The characters are for the most part working-class men and women discovering and exploring sides to their life through simple short stories that, when pieced together, present a community held together apparently by desolation.
Sex, drugs, cancer, bereavement, the menopause, growing up with neglect, not understanding your children, depression and loneliness – all these abound.
However, the stories are also strangely uplifting, in that they show sides to human nature common to us all. You won’t feel alone with this book.
Perillo is a poet and that comes through in her writing. Although the prose is not as brief as it could be, it is lyrical and masterfully wrought – some of the sentences are mind-blowing, and made me want to take notes throughout.

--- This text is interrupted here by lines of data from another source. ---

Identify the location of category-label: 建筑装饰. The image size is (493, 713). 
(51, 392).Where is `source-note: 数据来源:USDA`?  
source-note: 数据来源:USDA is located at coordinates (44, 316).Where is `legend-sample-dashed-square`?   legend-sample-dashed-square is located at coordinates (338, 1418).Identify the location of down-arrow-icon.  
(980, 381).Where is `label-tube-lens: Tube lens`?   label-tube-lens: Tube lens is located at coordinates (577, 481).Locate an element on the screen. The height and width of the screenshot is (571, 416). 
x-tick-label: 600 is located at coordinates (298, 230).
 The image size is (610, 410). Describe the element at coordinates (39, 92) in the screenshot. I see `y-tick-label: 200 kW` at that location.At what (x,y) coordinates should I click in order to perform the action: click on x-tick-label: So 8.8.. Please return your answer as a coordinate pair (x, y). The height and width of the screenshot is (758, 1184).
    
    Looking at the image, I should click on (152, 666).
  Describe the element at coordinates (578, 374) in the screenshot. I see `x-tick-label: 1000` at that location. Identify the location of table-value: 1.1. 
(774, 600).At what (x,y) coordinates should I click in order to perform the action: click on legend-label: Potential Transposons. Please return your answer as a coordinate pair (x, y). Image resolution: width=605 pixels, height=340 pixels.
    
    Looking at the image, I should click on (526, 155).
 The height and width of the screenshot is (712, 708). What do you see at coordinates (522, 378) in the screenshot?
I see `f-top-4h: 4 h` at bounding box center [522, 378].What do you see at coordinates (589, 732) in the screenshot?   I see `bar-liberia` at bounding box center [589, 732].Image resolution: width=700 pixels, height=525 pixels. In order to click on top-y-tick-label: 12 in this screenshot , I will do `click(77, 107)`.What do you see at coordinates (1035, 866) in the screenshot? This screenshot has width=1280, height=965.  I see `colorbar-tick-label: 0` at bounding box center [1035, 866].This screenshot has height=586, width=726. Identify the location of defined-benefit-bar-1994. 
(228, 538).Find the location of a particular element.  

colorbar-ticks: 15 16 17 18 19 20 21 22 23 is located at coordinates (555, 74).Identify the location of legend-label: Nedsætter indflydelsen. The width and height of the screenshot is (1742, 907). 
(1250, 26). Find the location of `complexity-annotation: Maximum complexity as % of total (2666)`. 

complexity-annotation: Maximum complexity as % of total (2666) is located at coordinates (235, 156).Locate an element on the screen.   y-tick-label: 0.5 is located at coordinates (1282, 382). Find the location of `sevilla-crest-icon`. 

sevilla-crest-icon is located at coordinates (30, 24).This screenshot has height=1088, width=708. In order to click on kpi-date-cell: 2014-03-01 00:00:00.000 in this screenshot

My favourite tale, Big-Dot Day, is probably the most complete as a story. Much of the others are more flash fiction, and a couple come across as the starts of something bigger, which is frustrating to read.
As snippets of people’s lives, however these stories read well, and the themes of hardship and the day to day that tie them together and the beautiful writing make this a nice little collection for fans of the genre.
There is, however, one tale, Ghost Story, that could be incredibly triggering for people affected by rape or sexual violence. To be honest, I wouldn’t recommend this book to anyone feeling remotely down, as there isn’t a lot here to be happy about. However, if you like lyrical writing, literary prose, flash fiction, or Americana, this is the collection for you. And check out Perillo’s beautiful poetry, too.
Recommended for: Fans of Mary Gaitskill, Twin Peaks and Kimya Dawson
Other Recommended Reading: The best book of short stories I read last year, Bear Down Bear North by Melinda Moustakis, is out in paperback this month, and you’re doing yourself out of some of the best writing I’ve encountered if you don’t treat yourself to it.